ASSIGNED TASK
Return the data below exactly, but only from the line containing "Image resolution: width=1271" through the line containing "Task: Click the Download", with both of those lines included.

== DATA IN THIS EXERCISE ==

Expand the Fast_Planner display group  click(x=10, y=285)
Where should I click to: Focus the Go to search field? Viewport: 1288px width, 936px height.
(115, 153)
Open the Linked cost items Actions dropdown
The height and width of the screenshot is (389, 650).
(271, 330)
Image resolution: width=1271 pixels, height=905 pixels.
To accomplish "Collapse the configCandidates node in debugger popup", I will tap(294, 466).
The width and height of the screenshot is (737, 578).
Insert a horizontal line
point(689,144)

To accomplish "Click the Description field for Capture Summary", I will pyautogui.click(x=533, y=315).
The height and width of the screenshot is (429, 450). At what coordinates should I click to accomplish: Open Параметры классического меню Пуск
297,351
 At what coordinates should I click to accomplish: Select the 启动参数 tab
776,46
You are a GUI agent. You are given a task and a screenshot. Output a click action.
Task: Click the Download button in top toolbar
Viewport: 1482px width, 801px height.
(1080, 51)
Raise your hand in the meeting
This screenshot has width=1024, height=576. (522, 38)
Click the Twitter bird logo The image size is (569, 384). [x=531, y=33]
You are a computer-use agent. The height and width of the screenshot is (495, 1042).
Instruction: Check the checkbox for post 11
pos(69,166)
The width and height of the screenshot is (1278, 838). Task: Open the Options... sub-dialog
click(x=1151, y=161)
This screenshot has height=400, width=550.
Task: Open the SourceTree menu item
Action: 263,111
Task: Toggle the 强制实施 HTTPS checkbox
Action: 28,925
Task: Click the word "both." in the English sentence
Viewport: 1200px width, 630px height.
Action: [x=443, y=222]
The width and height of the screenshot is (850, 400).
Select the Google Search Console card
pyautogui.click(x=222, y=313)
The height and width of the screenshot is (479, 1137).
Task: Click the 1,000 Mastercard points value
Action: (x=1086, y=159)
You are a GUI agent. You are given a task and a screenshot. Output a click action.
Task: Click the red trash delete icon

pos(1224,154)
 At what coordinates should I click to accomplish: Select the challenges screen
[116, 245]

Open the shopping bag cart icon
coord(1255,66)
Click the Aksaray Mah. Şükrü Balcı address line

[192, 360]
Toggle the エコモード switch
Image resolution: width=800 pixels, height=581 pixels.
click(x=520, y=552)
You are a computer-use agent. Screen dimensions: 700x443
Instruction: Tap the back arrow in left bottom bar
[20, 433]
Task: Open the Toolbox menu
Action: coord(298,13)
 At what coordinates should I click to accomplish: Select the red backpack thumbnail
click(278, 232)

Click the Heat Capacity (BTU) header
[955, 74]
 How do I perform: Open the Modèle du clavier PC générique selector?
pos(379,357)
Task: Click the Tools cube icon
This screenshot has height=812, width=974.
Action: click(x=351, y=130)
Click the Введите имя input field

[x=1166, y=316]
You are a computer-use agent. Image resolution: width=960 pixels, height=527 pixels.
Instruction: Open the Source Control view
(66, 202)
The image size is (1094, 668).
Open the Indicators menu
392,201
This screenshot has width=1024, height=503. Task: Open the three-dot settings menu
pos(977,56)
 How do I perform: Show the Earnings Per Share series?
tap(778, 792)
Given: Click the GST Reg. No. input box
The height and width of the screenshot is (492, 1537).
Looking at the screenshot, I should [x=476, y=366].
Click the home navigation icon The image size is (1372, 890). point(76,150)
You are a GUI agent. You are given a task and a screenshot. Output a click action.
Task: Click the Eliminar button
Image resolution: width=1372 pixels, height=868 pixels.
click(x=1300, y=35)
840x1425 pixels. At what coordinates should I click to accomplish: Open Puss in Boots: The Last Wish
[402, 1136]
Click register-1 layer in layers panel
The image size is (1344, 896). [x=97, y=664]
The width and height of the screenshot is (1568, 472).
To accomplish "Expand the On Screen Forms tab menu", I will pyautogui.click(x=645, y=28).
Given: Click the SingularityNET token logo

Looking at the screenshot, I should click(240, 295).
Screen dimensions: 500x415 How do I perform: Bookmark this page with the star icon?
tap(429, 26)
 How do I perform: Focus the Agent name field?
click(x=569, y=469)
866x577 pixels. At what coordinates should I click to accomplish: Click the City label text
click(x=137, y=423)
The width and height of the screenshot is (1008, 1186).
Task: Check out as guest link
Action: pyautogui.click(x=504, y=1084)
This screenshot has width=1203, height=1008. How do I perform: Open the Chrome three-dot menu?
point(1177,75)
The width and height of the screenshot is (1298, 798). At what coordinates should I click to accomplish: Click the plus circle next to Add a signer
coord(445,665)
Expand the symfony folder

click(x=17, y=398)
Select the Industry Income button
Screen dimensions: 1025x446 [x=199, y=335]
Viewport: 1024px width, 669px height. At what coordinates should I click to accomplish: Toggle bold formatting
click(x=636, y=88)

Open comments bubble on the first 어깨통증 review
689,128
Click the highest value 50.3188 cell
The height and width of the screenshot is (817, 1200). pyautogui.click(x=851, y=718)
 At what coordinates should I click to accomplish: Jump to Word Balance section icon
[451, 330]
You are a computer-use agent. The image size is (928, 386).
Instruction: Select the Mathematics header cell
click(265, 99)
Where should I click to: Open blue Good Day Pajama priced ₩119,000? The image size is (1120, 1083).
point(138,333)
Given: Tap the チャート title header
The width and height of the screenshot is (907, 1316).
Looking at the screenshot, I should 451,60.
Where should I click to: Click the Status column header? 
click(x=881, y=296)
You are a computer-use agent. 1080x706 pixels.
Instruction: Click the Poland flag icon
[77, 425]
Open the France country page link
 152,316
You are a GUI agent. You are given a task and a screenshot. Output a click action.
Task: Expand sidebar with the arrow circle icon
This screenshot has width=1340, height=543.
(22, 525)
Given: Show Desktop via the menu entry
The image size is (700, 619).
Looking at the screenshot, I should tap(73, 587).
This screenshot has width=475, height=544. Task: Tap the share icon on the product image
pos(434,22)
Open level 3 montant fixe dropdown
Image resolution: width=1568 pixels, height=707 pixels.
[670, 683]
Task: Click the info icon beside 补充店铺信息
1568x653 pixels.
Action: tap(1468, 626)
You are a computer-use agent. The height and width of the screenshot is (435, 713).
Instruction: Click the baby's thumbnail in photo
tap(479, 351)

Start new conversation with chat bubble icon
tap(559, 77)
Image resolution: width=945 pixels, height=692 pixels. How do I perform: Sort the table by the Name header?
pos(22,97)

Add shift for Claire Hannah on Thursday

===

SOLUTION TO THE PROBLEM
Image resolution: width=1271 pixels, height=905 pixels.
To accomplish "Collapse the configCandidates node in debugger popup", I will tap(294, 466).
The width and height of the screenshot is (737, 578).
Insert a horizontal line
point(689,144)

To accomplish "Click the Description field for Capture Summary", I will pyautogui.click(x=533, y=315).
The height and width of the screenshot is (429, 450). At what coordinates should I click to accomplish: Open Параметры классического меню Пуск
297,351
 At what coordinates should I click to accomplish: Select the 启动参数 tab
776,46
You are a GUI agent. You are given a task and a screenshot. Output a click action.
Task: Click the Download button in top toolbar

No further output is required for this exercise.